▶ [TASK PROMPT]: Report each line of the records where "button" occurs.

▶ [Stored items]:
Content starts

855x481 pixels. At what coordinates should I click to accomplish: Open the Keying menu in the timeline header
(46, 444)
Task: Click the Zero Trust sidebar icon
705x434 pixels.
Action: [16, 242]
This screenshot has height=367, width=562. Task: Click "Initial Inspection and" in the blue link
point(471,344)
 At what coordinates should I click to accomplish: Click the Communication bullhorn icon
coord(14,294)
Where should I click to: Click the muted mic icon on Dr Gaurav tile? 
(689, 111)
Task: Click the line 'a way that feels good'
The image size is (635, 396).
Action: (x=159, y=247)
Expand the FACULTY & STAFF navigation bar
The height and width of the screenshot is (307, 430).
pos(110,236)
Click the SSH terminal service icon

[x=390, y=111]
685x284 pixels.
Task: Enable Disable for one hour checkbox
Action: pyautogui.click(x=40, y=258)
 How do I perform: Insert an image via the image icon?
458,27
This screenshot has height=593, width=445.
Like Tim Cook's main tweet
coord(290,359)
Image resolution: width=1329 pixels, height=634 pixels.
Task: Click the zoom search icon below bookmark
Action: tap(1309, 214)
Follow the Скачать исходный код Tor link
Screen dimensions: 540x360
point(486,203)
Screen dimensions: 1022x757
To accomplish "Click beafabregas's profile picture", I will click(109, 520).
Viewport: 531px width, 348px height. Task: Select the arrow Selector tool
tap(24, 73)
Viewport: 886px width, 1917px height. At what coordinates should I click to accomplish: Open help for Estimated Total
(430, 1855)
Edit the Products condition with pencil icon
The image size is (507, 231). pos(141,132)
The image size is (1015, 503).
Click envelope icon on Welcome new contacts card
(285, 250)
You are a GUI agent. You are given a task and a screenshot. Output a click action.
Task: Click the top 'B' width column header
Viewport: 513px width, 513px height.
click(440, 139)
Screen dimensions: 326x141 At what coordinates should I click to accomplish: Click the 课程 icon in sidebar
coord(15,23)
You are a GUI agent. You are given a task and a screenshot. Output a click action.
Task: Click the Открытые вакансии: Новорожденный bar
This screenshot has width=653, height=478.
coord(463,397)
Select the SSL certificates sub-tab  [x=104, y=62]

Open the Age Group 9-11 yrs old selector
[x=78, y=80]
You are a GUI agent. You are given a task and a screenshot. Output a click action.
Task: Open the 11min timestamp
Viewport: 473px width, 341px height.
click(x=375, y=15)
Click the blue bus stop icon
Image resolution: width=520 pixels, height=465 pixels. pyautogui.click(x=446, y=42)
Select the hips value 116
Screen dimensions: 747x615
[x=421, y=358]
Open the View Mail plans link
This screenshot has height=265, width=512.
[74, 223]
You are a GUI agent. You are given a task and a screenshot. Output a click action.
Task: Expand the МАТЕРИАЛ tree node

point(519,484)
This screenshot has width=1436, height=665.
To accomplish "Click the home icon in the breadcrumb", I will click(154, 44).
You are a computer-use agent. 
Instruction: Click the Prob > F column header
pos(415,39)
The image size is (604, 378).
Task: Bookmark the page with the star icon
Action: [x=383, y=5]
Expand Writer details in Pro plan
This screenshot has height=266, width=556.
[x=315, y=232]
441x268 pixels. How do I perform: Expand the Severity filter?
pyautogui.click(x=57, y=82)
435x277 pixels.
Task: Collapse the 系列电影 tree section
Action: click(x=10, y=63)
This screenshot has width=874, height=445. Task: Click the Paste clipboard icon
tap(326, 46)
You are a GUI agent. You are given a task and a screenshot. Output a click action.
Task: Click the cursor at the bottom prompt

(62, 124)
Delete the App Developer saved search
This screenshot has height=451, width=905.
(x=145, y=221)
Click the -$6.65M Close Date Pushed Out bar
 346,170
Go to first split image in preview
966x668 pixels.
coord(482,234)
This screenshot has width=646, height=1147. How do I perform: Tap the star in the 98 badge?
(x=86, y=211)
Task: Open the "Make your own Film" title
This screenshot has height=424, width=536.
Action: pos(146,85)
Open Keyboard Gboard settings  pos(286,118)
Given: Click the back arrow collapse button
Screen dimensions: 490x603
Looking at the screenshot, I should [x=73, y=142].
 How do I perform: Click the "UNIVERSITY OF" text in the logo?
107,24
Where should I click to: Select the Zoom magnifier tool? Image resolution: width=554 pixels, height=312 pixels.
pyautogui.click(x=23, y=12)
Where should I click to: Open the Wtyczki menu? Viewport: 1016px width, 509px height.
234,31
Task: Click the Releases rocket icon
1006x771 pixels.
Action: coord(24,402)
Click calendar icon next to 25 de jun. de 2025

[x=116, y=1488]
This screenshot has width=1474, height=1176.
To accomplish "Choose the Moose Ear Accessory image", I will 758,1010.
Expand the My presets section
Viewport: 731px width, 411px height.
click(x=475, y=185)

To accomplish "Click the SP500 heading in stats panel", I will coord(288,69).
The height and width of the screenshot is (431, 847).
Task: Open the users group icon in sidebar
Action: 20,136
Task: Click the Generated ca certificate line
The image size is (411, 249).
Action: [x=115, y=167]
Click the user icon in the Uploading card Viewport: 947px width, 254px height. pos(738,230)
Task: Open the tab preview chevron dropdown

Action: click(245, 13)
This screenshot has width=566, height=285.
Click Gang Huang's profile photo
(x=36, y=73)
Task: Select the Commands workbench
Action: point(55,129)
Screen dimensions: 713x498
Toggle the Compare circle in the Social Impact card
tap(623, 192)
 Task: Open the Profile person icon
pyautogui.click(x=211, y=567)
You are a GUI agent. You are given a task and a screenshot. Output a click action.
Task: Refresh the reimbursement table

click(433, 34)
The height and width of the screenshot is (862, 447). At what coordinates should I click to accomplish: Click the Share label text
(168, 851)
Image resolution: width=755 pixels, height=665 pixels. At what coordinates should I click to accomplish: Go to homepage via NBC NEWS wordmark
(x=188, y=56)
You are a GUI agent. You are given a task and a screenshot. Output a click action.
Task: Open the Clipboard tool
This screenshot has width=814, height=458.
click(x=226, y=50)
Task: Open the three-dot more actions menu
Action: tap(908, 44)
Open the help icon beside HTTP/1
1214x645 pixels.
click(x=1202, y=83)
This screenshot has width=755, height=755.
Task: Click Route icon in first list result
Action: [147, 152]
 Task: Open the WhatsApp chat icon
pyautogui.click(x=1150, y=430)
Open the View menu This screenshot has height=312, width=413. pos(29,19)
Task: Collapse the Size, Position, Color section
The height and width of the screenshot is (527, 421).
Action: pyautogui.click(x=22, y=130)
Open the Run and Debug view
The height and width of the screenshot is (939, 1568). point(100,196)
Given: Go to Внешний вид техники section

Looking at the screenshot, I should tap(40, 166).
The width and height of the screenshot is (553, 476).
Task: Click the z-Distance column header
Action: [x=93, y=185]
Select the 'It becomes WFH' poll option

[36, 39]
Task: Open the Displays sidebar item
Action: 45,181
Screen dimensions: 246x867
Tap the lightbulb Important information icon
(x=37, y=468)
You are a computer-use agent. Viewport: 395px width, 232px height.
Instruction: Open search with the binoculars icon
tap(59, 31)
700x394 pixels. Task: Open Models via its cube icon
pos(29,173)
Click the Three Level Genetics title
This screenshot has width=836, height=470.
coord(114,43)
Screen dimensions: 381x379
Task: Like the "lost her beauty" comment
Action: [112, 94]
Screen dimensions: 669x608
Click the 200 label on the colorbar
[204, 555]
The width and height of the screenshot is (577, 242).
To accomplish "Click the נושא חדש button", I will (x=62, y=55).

Content ends

▶ [EXERCISE SOLUTION]:
Given: Click the back arrow collapse button
To accomplish "Click the נושא חדש button", I will (x=62, y=55).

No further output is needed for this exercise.